-- Textauszug --
--------------------------------------------------

Multikultureller Weihnachtstaumel: Klebriger Honig in Wolle
In der Lust am weihnachtlichen Schein liegt auch die Lust am Sein - unabhängig von der kulturellen Prägung der Feiernden.
Von ganz weit oben betrachtet, nur über den Stadtplan gebeugt, der mit Hilfe unterschiedlicher Einfärbungen der urbanen Gebiete über die Armutsviertel Auskunft gibt, ist diese Straße bestimmt ein Fall für jene, die aus dem Untergrund heraus Plakate wie diese in U-Bahnhöfe kleben, jüngst wieder gesehen: "Stopp dem Weihnachtsterror! Schluss mit dem Elend!"
Unterzeichnet ist das warnende Pamphlet, wenn die Erinnerung nicht trügt, mit "Linkes Bündnis gegen Imperialismus", es könnte auch eine Allianz gegen Unterdrückung, das Empire oder den Wahnsinn als solchen gewesen sein. Eine Art Wiedergängertum also, eine Geste der Vergewisserung, dass Linkes wahrhaft eine Idee vom ganz und gar Anderen sei. Für Ältere ein nostalgisches Erlebnis, war es doch früher, in den guten Siebzigern, unter uns üblich, Weihnachten zu verurteilen, Abschaffung zu fordern, Einhalt zu wünschen und eine Art, heute recht verstanden, linksradikale Besinnlichkeit zu beschwören.

--------------------------------------------------

-- Quellenauszug --

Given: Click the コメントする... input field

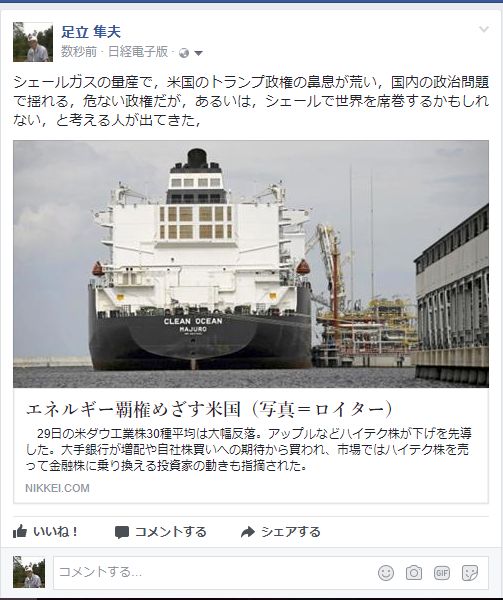Looking at the screenshot, I should (x=271, y=572).
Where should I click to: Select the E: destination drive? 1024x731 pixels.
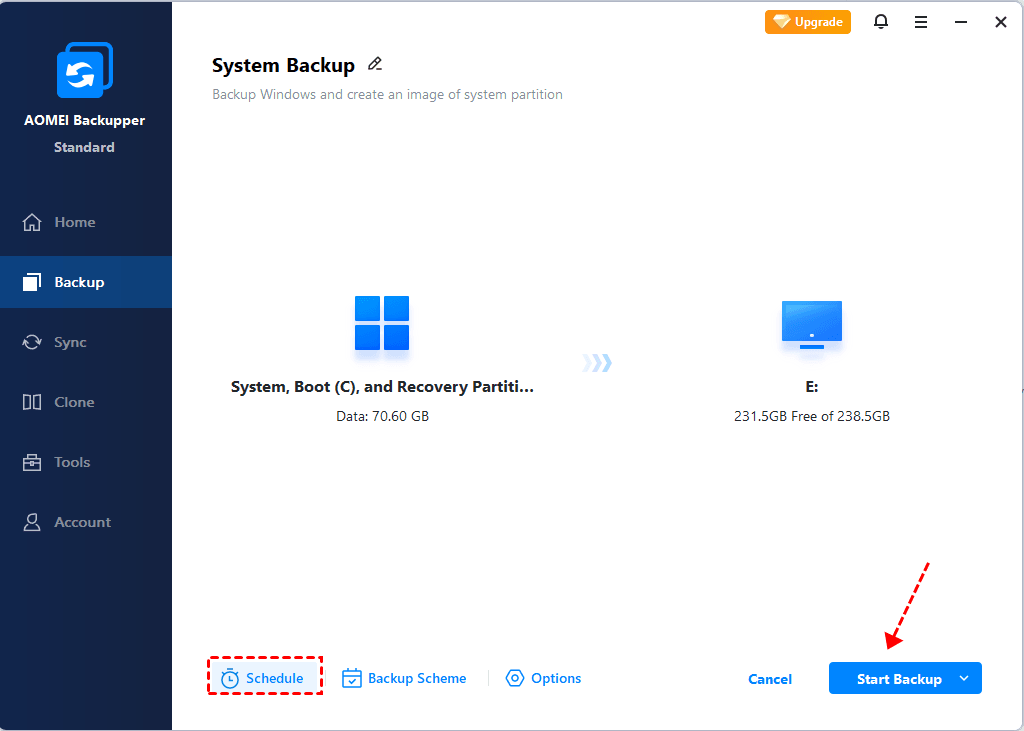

--------------------------------------------------

-- Aufgaben --
A - Überarbeite im Text über den Weihnachtstaumel die Stelle beginnend mit „Unterzeichnet ist das“ und weiter bis „Besinnlichkeit zu beschwören.“, und setze dabei „Flugblatt“ anstelle von „Pamphlet“ ein.
B - Welche Parole steht laut dem Text über den Weihnachtstaumel auf den Plakaten in den U-Bahnhöfen?
C - Schreibe den Text über den Weihnachtstaumel im Anschluss an seinen letzten Satz weiter.

-- Lösungen --
A -
Unterzeichnet ist das warnende Flugblatt, wenn die Erinnerung nicht trügt, mit "Linkes Bündnis gegen Imperialismus", es könnte auch eine Allianz gegen Unterdrückung, das Empire oder den Wahnsinn als solchen gewesen sein. Eine Art Wiedergängertum also, eine Geste der Vergewisserung, dass Linkes wahrhaft eine Idee vom ganz und gar Anderen sei. Für Ältere ein nostalgisches Erlebnis, war es doch früher, in den guten Siebzigern, unter uns üblich, Weihnachten zu verurteilen, Abschaffung zu fordern, Einhalt zu wünschen und eine Art, heute recht verstanden, linksradikale Besinnlichkeit zu beschwören.

B - „Stopp dem Weihnachtsterror! Schluss mit dem Elend!“

C -
Und wie in den guten alten Zeiten riechen diese Schriftstücke auch noch nach Tapetenkleister, am unteren Saum des, nun ja, Fanals, leckt es sämig-grau-feucht herunter. Aber diese Straße, die sich doch angesprochen fühlen müsste von der als politisch ausgegebenen Kritik an den christlich unterfütterten Festtagen, diese Straße ist taub für die Hoffnung, dass die Tage zwischen Erstem Advent und Heiligabend so würden, wie alle Tage sind, Tage des Arbeitens und des Ausruhens. Ich nenne sie Weichselstraße, sie liegt mitten in Berlin-Neukölln, sie ist nicht weit entfernt von allem, was Kleinbürgern Grusel bereitet. Rütlischule, Parallelgesellschaft, verkaufte Bräute, arme Kinder, Hartz IV - türkisch, arabisch, urdeutsch, leicht bohemehaft, denn die Wohnungen sind vergleichsweise billig. Es ist keine Kricketgesellschaft, die hier lebt, man bevorzugt harschere Tonlagen, gelegentlich. Aber diese Straße ist weihnachtlich geschmückt. Nicht auf Behördenanordnung, keine gutwillige Kulturinitiative hat ihre Finger hier drin. Das Lichtermeer wurde gutbürgerlich selbst inszeniert. Von den Balkonen rauscht es glitternd und flitternd in satten Farbsprenkeln herunter, auf ihnen stehen Tannenbäume, zum Frischhalten aufgestellt. Das Wunder, wenn es denn eines ist, könnte sein, dass diese Lust an weihnachtlichem Schein offenbar ein Sein, unabhängig von der jeweiligen kulturellen Prägung, ist. Muslimische (arabische, türkische), katholische (polnische, kroatische) und protestantische (das Gros der Straße) Einwohner scheinen sich gegenseitig überbieten zu wollen mit Illuminationen der allerindezentesten Art.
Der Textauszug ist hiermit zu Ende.